At the Army’s CEMAlite conference on Tuesday, three Army colonels discussed a new electronic warfare system they hope to employ in the coming years to disrupt enemy weapons systems even more than the Terrestrial Layer System (TLS) already under development.
The TLS is designed to operate at the brigade level and will fit on a Stryker armored vehicle. However, the system unveiled on Tuesday will be considerably more powerful, and is thus dubbed the TLS-Echelons Above Brigade (TLS-EAB), Breaking Defense reported.
According to the outlet, the system will likely be mounted on two Oshkosh Family of Medium Tactical Vehicle (FMTV) trucks, each of which will cover different responsibilities. Together, they will be able to locate enemy signals and relay the information for other forces to attack, as well as identify and track incoming weapons, such as missiles, artillery shells and drones, in order to jam them.

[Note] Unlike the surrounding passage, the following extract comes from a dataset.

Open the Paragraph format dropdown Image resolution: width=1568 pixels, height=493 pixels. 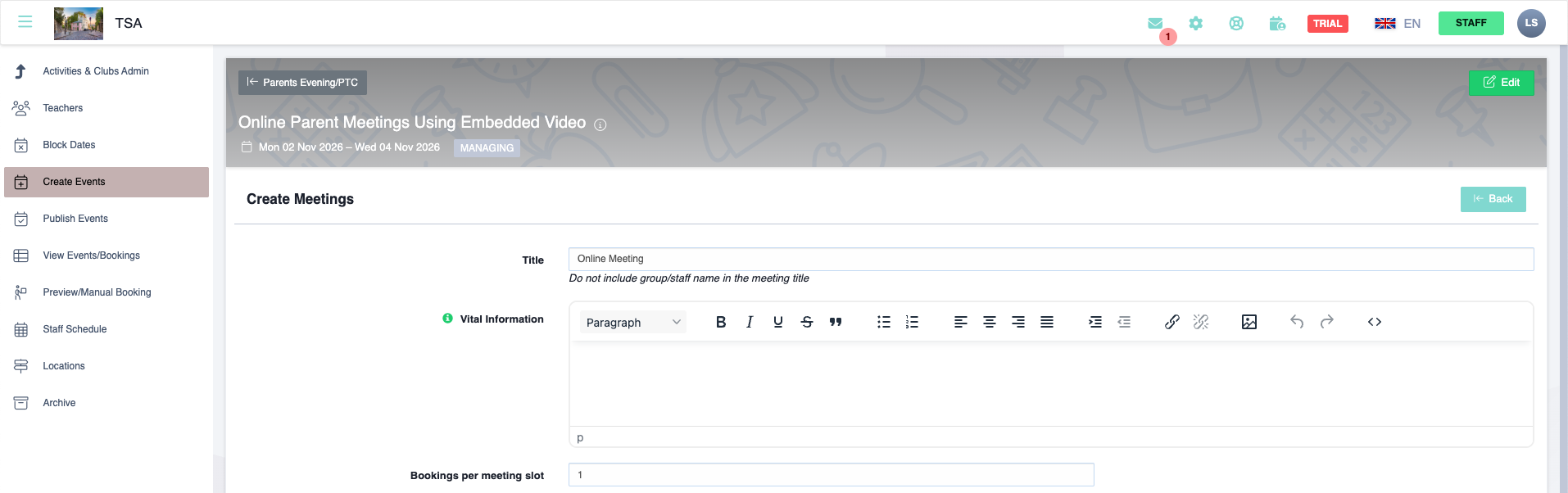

Breaking Defense reports the TLS-EAB will employ a number of deceptive practices to make incoming projectiles lose their targets, including electronic jamming, wireless hacking and sending deceptive signals in order to create decoys. Since so many modern weapons rely on GPS tracking and radar for guidance and detonation, this makes them especially vulnerable to electronic warfare.
Like other air defense systems, the TLS will be able to plug into the Integrated Battle Command System (IBCS) being tested at the White Sands Missile Range in New Mexico, giving it the ability to both send and receive information from other radar systems and weapons systems in the network.
The US Army Combined Arms Center (CAC) first outlined the Echelons Above Brigade combined arms concept in 2018 as part of the Multi-Domain Operations Concept, noting its necessity as part of a shift in strategic thinking concurrent with the Trump administration’s shift away from the War on Terror. The CAC notes that “we find ourselves entering a new era where the threat of large-scale ground combat is more likely than at any point since the end of the Cold War.”
The new US Space Force (USSF) is also concerned with jamming and counter-jamming efforts, and the branch’s new “Spacepower” doctrine notes that because space assets are operated by surface-based personnel, space operations are also inherently multi-domain.
The first version of the TLS is expected to enter service in 2022, but the Army still hasn’t selected which version it will adopt: that built by Lockheed Martin or its rival firm, Boeing. However, Breaking Defense notes the TLS-EAB could be in service by the end of 2023.